London: Macmillan Co., 1997. 1st Edition. Full volume. 1st EDITION WITH ORIGINAL FRONT WRAP PRESENT OF THE LANDMARK CLONING OF THE FIRST MAMMAL, DOLLY. NO ADDRESS LABEL. British biologists Sir Ian Wilmut and Keith Campbell announced the cloning of Dolly in this paper, the first account of their efforts and research. Considered one of the most significant scientific breakthroughs in history, Dolly’s birth (and survival until 2003) proved that mammals could be cloned from adult somatic cells through the process of nuclear transfer – essentially, adult cells could reprogram themselves into a new being.
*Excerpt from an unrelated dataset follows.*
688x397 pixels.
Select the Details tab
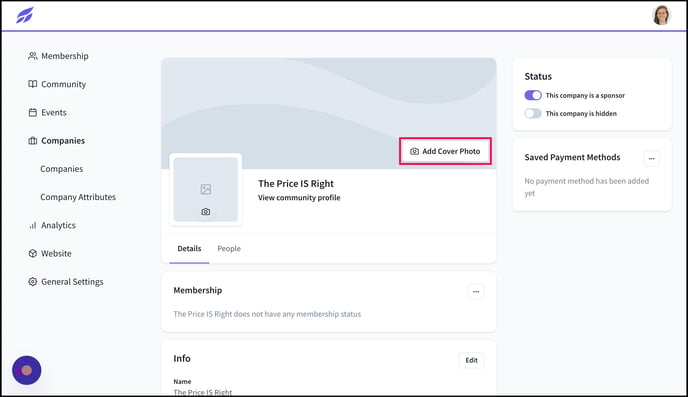click(x=189, y=249)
“Working at the Roslin Institute [part of the University of Edinburgh] in the mid-1990s, Keith Campbell, a coworker of Wilmut’s “found a way to turn back the clock of a mature, differentiated cell. He deprived cultured udder (mammary) cells from adult ewes of nutrients for five days, forcing the cells into a ‘sleeping’ state in which many of their genes shut down. Wilmut and Campbell fused each quiescent mammary cell with a normal sheep egg cell from which the nucleus had been removed, and the cytoplasm in the egg cell somehow reprogrammed the adult cell’s genes so that the combined cell could produce offspring cells able to differentiate into many different types. When the fused cell began to develop into an embryo, the scientists implanted it into the uterus of another ewe.
“A lamb produced by this method (one of 277 attempts) was born from the mammary cell of a six-year-old Finn-Dorset ewe on July 5, 1996. Wilmut’s group named her Dolly, after country-western singer Dolly Parton” (Yount, A to Z Biologists, 334). Transferring the cell nucleus from an adult into a developing egg cell that had had its cell nucleus removed – nuclear transfer -- meant that Dolly had, essentially, three mothers (one provided via the egg, another via DNA, and the third carried the cloned embryo to term.
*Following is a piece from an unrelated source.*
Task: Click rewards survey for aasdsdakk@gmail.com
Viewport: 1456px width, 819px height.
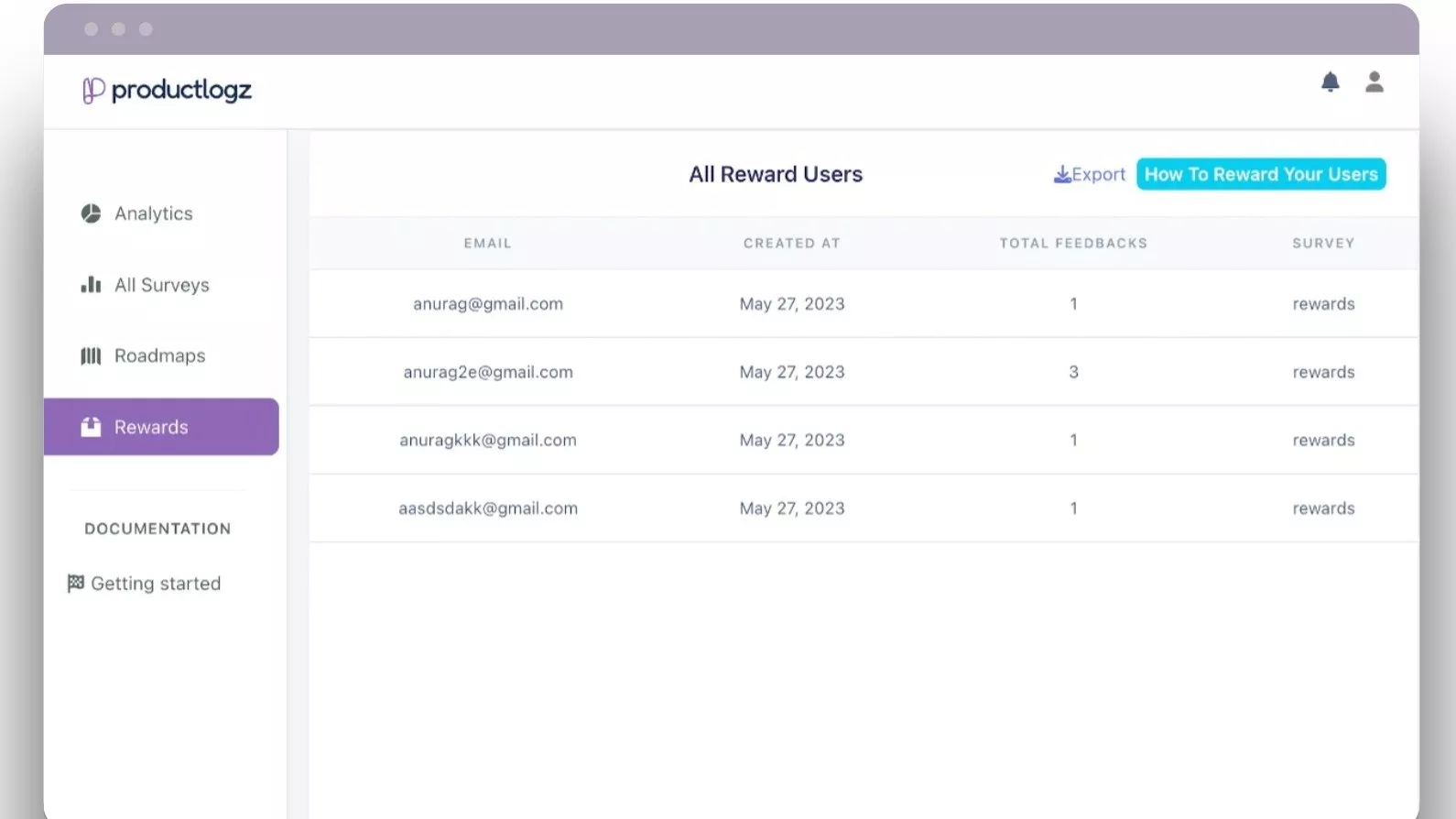Action: coord(1322,508)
Wilmut and Campbell’s work, cloning an entire mammal from a somatic cell, has since been replicated with other mammals. Scientifically and socially we are only beginning to investigate the full implications, biological, philosophical and ethical of their breakthrough.
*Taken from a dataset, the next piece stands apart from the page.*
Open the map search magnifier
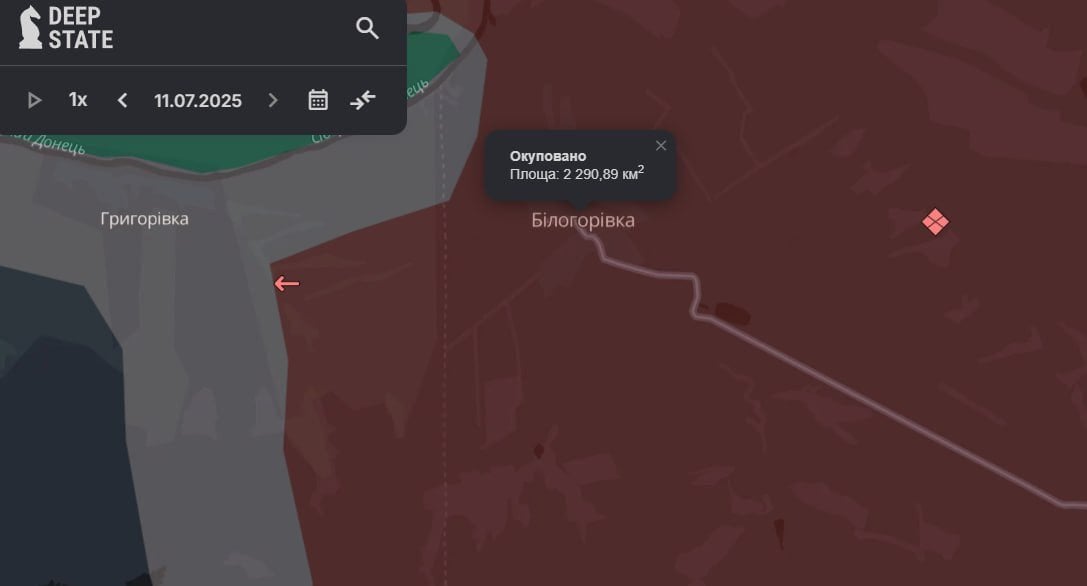 pyautogui.click(x=367, y=28)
ALSO INCLUDED: Also included in this issue is ‘An Udder Way of Making Lambs’ by Colin Stewart. Stewart was asked to write essentially an ‘editorial’ on Wilmut and Campbell’s work; in it Stewart both comments on the creation of Dolly and some of the questions raised by the science. Item #1577
CONDITION & DETAILS: Full volume. Ex-libris -- with the usual markings (though none to the Dolly issue). The front wrap features a photograph of Dolly on the cover, no rear cover; no address label. 4to. 11 x 8.5 inches (275 x 213mm). The Dolly issue has very slight scuffing at the edges and two ink marks on the front wrap (see picture). Both the volume and the issue bound and bright. Very good condition.